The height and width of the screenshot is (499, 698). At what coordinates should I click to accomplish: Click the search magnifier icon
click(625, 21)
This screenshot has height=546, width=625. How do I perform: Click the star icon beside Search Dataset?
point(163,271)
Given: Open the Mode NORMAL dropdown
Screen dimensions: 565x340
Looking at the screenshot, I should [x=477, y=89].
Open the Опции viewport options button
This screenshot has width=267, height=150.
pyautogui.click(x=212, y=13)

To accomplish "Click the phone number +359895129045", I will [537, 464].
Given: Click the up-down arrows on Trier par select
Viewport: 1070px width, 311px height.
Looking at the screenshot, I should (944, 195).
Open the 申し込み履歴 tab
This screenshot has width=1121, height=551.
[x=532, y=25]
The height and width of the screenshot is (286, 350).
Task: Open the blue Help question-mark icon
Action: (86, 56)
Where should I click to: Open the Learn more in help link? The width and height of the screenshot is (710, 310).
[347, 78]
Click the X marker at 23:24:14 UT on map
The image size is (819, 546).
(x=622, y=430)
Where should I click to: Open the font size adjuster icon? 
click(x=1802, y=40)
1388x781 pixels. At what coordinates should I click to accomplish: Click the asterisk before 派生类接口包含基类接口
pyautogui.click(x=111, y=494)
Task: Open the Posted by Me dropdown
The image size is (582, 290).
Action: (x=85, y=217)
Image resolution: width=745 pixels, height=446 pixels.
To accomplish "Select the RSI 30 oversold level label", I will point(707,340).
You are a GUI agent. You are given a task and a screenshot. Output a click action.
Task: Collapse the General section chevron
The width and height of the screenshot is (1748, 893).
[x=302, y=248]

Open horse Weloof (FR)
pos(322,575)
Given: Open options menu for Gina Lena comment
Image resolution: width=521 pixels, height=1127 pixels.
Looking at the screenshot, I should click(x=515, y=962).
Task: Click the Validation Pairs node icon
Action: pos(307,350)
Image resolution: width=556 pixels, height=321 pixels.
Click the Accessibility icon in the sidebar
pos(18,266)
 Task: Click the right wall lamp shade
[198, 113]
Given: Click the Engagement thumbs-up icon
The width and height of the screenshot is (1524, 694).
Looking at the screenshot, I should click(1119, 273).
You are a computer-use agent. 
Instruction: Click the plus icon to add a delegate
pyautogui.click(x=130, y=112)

**JOB**: Place each line of the entries above into a JSON array of strings, with one string per line and blank lines omitted.

**EXPECTED ANSWER**:
[
  "The height and width of the screenshot is (499, 698). At what coordinates should I click to accomplish: Click the search magnifier icon",
  "click(625, 21)",
  "This screenshot has height=546, width=625. How do I perform: Click the star icon beside Search Dataset?",
  "point(163,271)",
  "Given: Open the Mode NORMAL dropdown",
  "Screen dimensions: 565x340",
  "Looking at the screenshot, I should [x=477, y=89].",
  "Open the Опции viewport options button",
  "This screenshot has width=267, height=150.",
  "pyautogui.click(x=212, y=13)",
  "To accomplish \"Click the phone number +359895129045\", I will [537, 464].",
  "Given: Click the up-down arrows on Trier par select",
  "Viewport: 1070px width, 311px height.",
  "Looking at the screenshot, I should (944, 195).",
  "Open the 申し込み履歴 tab",
  "This screenshot has width=1121, height=551.",
  "[x=532, y=25]",
  "The height and width of the screenshot is (286, 350).",
  "Task: Open the blue Help question-mark icon",
  "Action: (86, 56)",
  "Where should I click to: Open the Learn more in help link? The width and height of the screenshot is (710, 310).",
  "[347, 78]",
  "Click the X marker at 23:24:14 UT on map",
  "The image size is (819, 546).",
  "(x=622, y=430)",
  "Where should I click to: Open the font size adjuster icon? ",
  "click(x=1802, y=40)",
  "1388x781 pixels. At what coordinates should I click to accomplish: Click the asterisk before 派生类接口包含基类接口",
  "pyautogui.click(x=111, y=494)",
  "Task: Open the Posted by Me dropdown",
  "The image size is (582, 290).",
  "Action: (x=85, y=217)",
  "Image resolution: width=745 pixels, height=446 pixels.",
  "To accomplish \"Select the RSI 30 oversold level label\", I will point(707,340).",
  "You are a GUI agent. You are given a task and a screenshot. Output a click action.",
  "Task: Collapse the General section chevron",
  "The width and height of the screenshot is (1748, 893).",
  "[x=302, y=248]",
  "Open horse Weloof (FR)",
  "pos(322,575)",
  "Given: Open options menu for Gina Lena comment",
  "Image resolution: width=521 pixels, height=1127 pixels.",
  "Looking at the screenshot, I should click(x=515, y=962).",
  "Task: Click the Validation Pairs node icon",
  "Action: pos(307,350)",
  "Image resolution: width=556 pixels, height=321 pixels.",
  "Click the Accessibility icon in the sidebar",
  "pos(18,266)",
  " Task: Click the right wall lamp shade",
  "[198, 113]",
  "Given: Click the Engagement thumbs-up icon",
  "The width and height of the screenshot is (1524, 694).",
  "Looking at the screenshot, I should click(1119, 273).",
  "You are a computer-use agent. ",
  "Instruction: Click the plus icon to add a delegate",
  "pyautogui.click(x=130, y=112)"
]